> **TO DO**:
How many lines in the records below hold the word "agent"? Answer with the number alone.

> **INPUT FOR THIS TASK**:
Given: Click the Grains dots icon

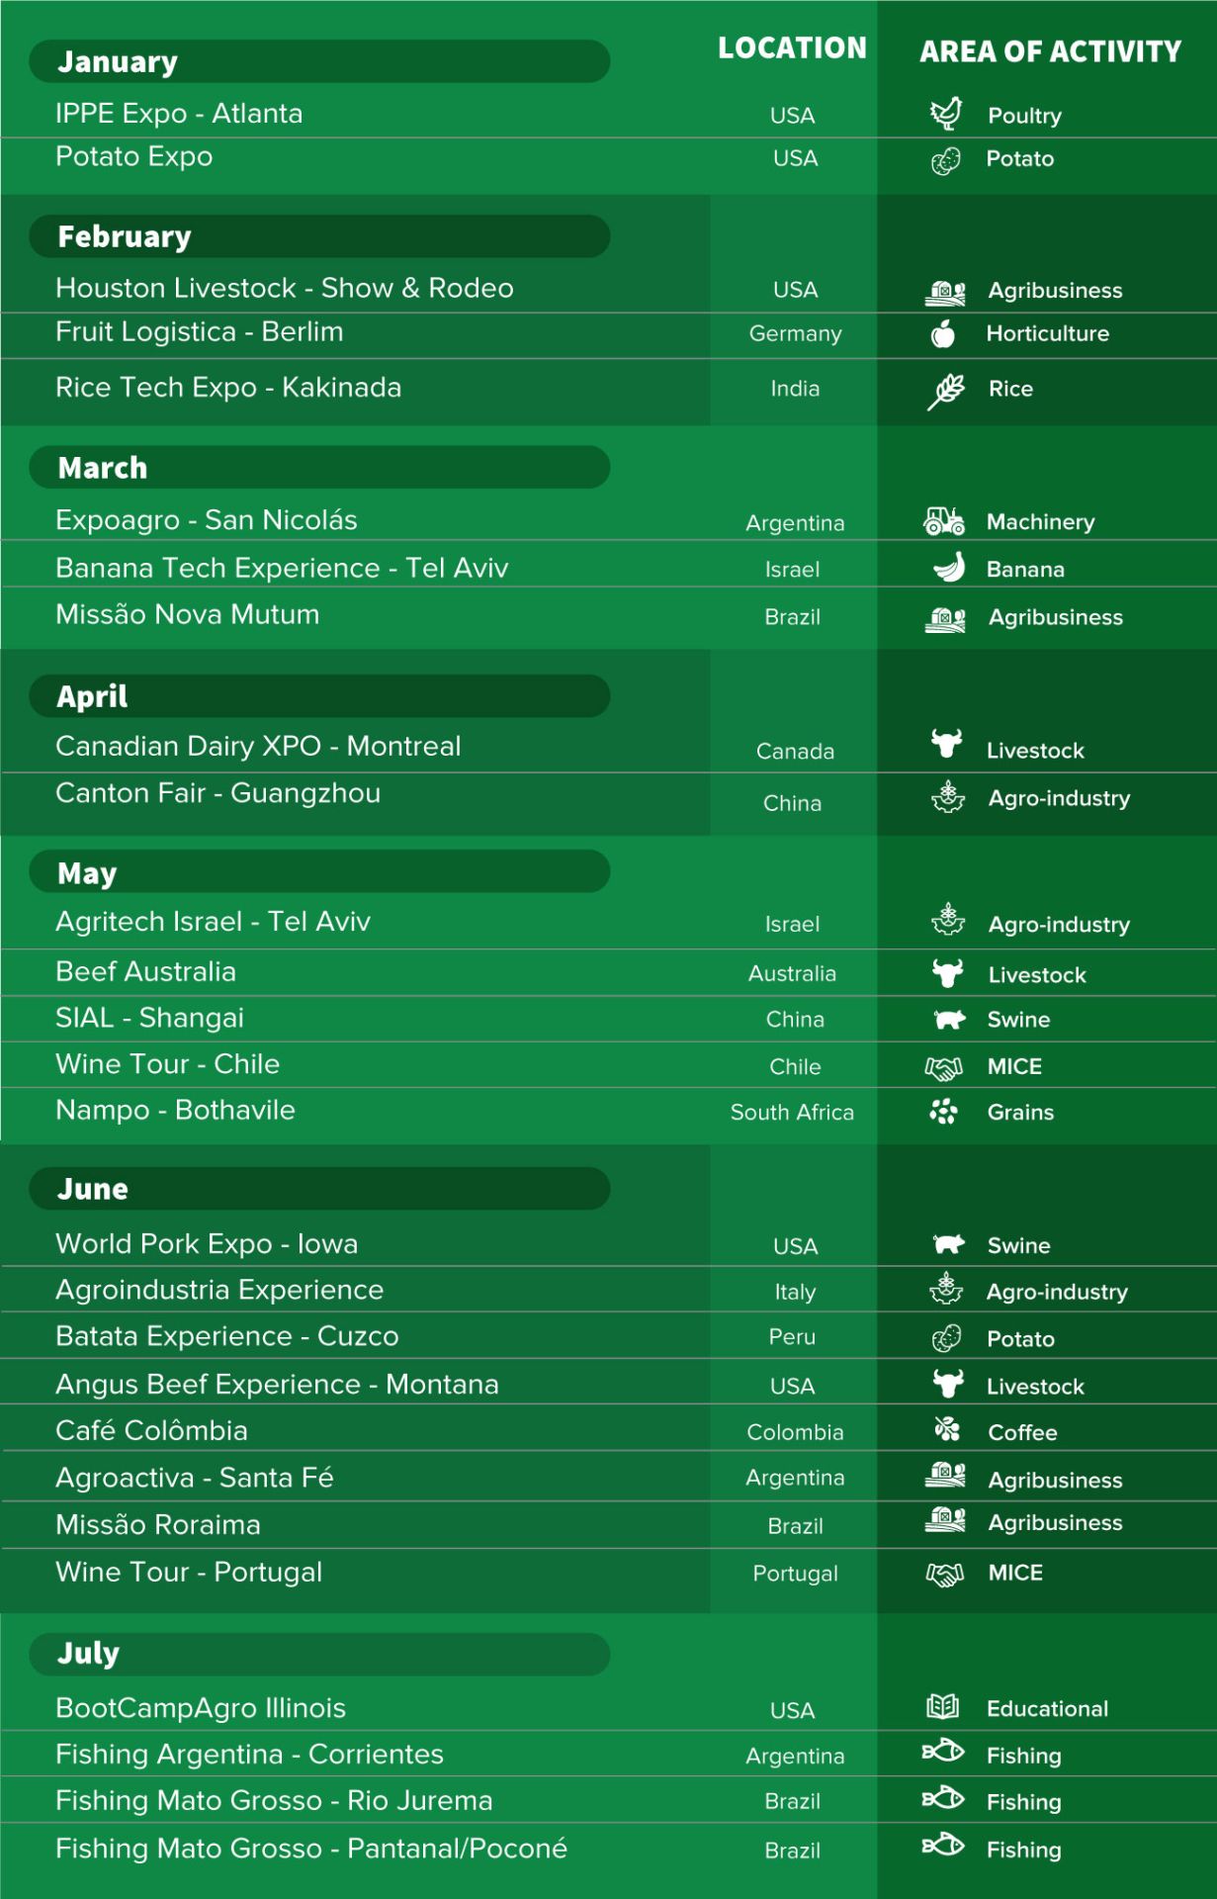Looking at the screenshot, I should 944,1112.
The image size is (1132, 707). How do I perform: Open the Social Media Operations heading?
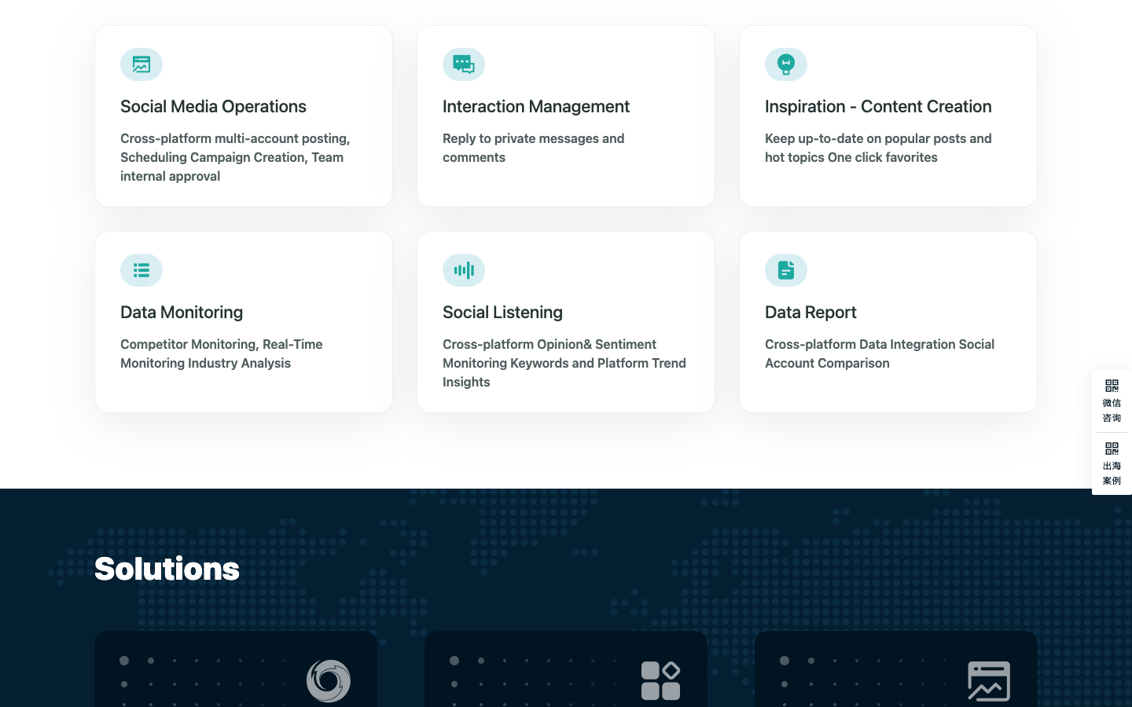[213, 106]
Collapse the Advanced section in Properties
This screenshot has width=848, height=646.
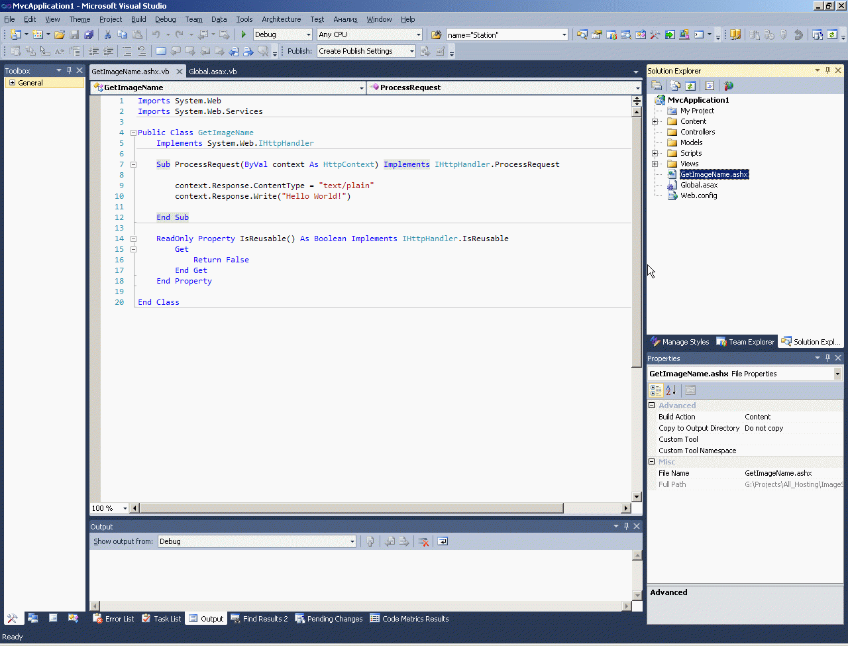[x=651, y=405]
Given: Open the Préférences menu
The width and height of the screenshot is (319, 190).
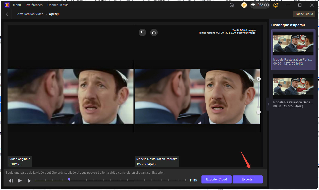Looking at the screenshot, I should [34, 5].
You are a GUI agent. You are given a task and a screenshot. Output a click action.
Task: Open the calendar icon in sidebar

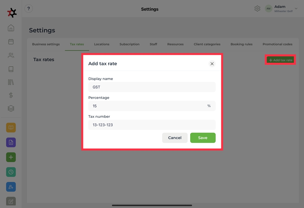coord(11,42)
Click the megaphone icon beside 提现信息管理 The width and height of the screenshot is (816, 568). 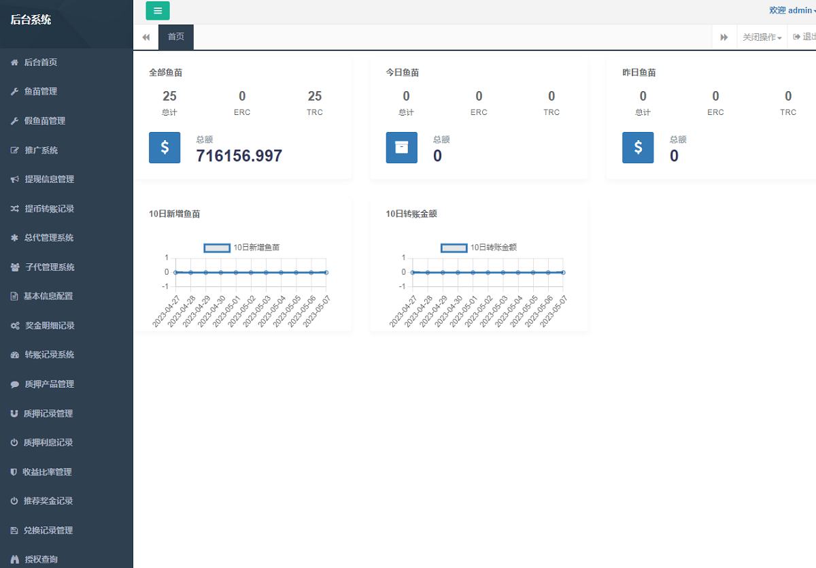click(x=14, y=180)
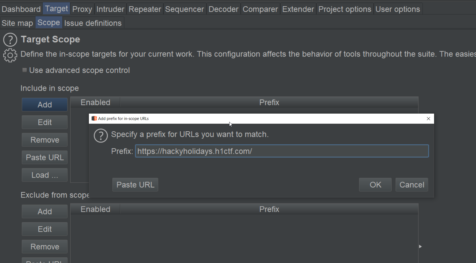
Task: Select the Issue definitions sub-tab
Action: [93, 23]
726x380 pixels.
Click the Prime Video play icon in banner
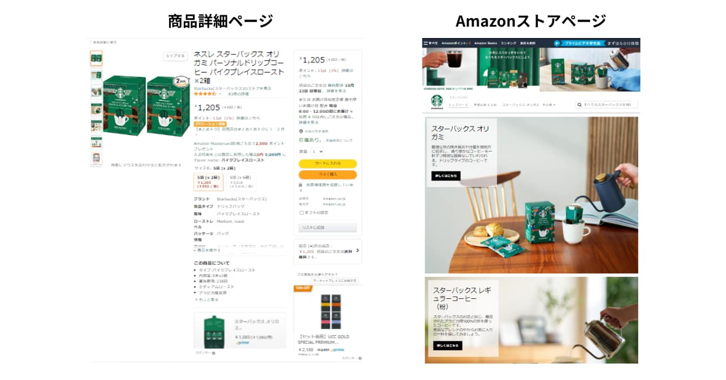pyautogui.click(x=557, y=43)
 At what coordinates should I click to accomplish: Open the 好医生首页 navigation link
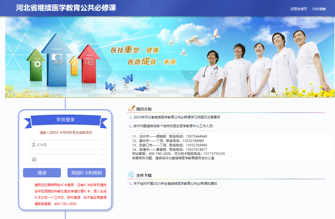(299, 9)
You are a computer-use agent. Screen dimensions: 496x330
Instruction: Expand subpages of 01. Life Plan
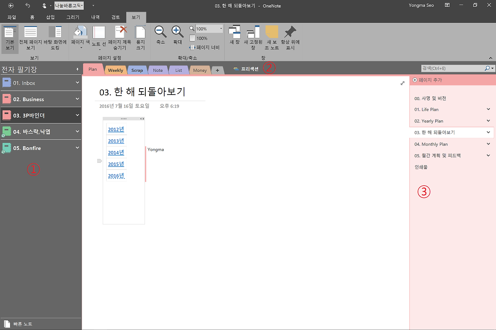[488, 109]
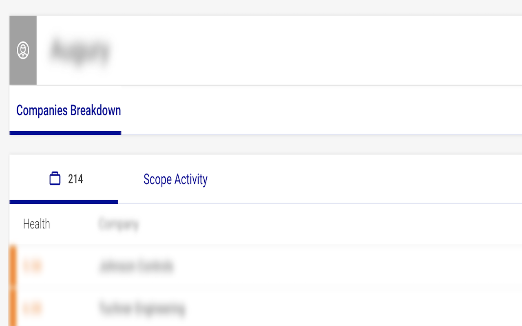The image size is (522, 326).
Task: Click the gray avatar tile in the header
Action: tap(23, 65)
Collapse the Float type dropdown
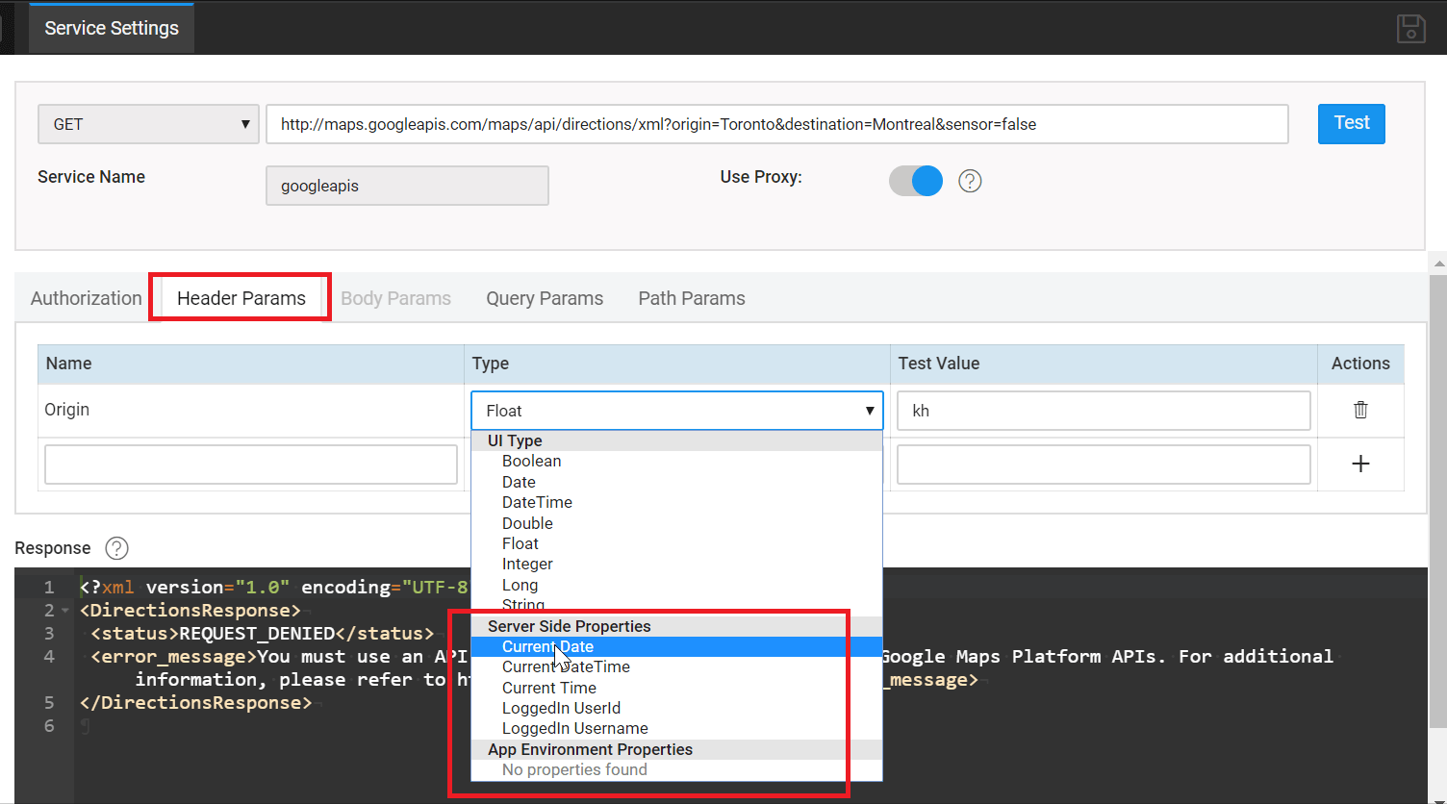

> **RESPONSE TO THIS EXERCISE**:
2